• **WORK REQUIRED**
Reproduce the listing below line by line, keeping every word, number, and punctuation mark unchanged.

---

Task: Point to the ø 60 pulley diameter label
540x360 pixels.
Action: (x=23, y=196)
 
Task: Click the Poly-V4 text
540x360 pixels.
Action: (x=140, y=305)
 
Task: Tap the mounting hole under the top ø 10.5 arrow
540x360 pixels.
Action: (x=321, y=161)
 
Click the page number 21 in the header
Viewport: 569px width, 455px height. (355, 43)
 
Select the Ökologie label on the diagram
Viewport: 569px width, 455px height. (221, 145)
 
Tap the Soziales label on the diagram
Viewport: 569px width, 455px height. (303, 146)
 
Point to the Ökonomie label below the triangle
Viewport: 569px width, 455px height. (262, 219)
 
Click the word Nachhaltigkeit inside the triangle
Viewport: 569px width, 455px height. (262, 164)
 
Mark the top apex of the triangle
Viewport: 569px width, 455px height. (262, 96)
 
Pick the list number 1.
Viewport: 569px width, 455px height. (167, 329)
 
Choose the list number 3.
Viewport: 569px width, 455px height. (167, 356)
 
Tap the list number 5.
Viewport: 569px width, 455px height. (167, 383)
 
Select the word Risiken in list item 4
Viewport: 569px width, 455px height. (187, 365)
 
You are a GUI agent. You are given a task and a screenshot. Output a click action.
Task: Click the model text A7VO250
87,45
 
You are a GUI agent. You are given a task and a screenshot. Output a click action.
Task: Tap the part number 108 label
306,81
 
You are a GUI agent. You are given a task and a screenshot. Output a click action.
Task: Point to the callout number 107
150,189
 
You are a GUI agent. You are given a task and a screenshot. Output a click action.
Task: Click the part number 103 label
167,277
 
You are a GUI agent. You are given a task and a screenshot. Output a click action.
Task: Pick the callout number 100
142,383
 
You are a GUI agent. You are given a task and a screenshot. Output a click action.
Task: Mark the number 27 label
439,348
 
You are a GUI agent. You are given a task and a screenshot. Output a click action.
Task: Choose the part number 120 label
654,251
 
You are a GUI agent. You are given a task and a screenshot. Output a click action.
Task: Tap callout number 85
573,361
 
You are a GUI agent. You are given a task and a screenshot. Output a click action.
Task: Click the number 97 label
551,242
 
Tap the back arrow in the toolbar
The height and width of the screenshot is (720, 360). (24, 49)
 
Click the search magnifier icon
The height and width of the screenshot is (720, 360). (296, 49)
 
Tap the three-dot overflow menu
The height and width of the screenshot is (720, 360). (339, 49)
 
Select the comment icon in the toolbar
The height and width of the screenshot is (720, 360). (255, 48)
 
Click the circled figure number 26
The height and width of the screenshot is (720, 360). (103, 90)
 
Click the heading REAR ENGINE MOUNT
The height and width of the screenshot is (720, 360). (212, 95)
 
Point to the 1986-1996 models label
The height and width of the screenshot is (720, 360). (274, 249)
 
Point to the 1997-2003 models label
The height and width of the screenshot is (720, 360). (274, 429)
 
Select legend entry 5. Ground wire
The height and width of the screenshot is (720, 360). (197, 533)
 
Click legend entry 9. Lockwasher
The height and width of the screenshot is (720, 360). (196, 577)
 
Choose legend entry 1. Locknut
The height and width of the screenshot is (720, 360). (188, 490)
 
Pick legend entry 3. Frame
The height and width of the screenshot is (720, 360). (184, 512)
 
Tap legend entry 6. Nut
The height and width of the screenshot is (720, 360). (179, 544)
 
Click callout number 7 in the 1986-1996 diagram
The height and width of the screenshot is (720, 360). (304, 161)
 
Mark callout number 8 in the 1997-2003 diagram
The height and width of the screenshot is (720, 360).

---

• **FINISHED TASK**
Task: Point to the ø 60 pulley diameter label
540x360 pixels.
Action: (x=23, y=196)
 
Task: Click the Poly-V4 text
540x360 pixels.
Action: (x=140, y=305)
 
Task: Tap the mounting hole under the top ø 10.5 arrow
540x360 pixels.
Action: (x=321, y=161)
 
Click the page number 21 in the header
Viewport: 569px width, 455px height. (355, 43)
 
Select the Ökologie label on the diagram
Viewport: 569px width, 455px height. (221, 145)
 
Tap the Soziales label on the diagram
Viewport: 569px width, 455px height. (303, 146)
 
Point to the Ökonomie label below the triangle
Viewport: 569px width, 455px height. (262, 219)
 
Click the word Nachhaltigkeit inside the triangle
Viewport: 569px width, 455px height. (262, 164)
 
Mark the top apex of the triangle
Viewport: 569px width, 455px height. (262, 96)
 
Pick the list number 1.
Viewport: 569px width, 455px height. (167, 329)
 
Choose the list number 3.
Viewport: 569px width, 455px height. (167, 356)
 
Tap the list number 5.
Viewport: 569px width, 455px height. (167, 383)
 
Select the word Risiken in list item 4
Viewport: 569px width, 455px height. (187, 365)
 
You are a GUI agent. You are given a task and a screenshot. Output a click action.
Task: Click the model text A7VO250
87,45
 
You are a GUI agent. You are given a task and a screenshot. Output a click action.
Task: Tap the part number 108 label
306,81
 
You are a GUI agent. You are given a task and a screenshot. Output a click action.
Task: Point to the callout number 107
150,189
 
You are a GUI agent. You are given a task and a screenshot. Output a click action.
Task: Click the part number 103 label
167,277
 
You are a GUI agent. You are given a task and a screenshot. Output a click action.
Task: Pick the callout number 100
142,383
 
You are a GUI agent. You are given a task and a screenshot. Output a click action.
Task: Mark the number 27 label
439,348
 
You are a GUI agent. You are given a task and a screenshot. Output a click action.
Task: Choose the part number 120 label
654,251
 
You are a GUI agent. You are given a task and a screenshot. Output a click action.
Task: Tap callout number 85
573,361
 
You are a GUI agent. You are given a task and a screenshot. Output a click action.
Task: Click the number 97 label
551,242
 
Tap the back arrow in the toolbar
The height and width of the screenshot is (720, 360). (24, 49)
 
Click the search magnifier icon
The height and width of the screenshot is (720, 360). (296, 49)
 
Tap the three-dot overflow menu
The height and width of the screenshot is (720, 360). (339, 49)
 
Select the comment icon in the toolbar
The height and width of the screenshot is (720, 360). (255, 48)
 
Click the circled figure number 26
The height and width of the screenshot is (720, 360). (103, 90)
 
Click the heading REAR ENGINE MOUNT
The height and width of the screenshot is (720, 360). (212, 95)
 
Point to the 1986-1996 models label
The height and width of the screenshot is (720, 360). (274, 249)
 
Point to the 1997-2003 models label
The height and width of the screenshot is (720, 360). (274, 429)
 
Select legend entry 5. Ground wire
The height and width of the screenshot is (720, 360). (197, 533)
 
Click legend entry 9. Lockwasher
The height and width of the screenshot is (720, 360). (196, 577)
 
Choose legend entry 1. Locknut
The height and width of the screenshot is (720, 360). (188, 490)
 
Pick legend entry 3. Frame
The height and width of the screenshot is (720, 360). (184, 512)
 
Tap legend entry 6. Nut
The height and width of the screenshot is (720, 360). (179, 544)
 
Click callout number 7 in the 1986-1996 diagram
The height and width of the screenshot is (720, 360). (304, 161)
 
Mark callout number 8 in the 1997-2003 diagram
The height and width of the screenshot is (720, 360).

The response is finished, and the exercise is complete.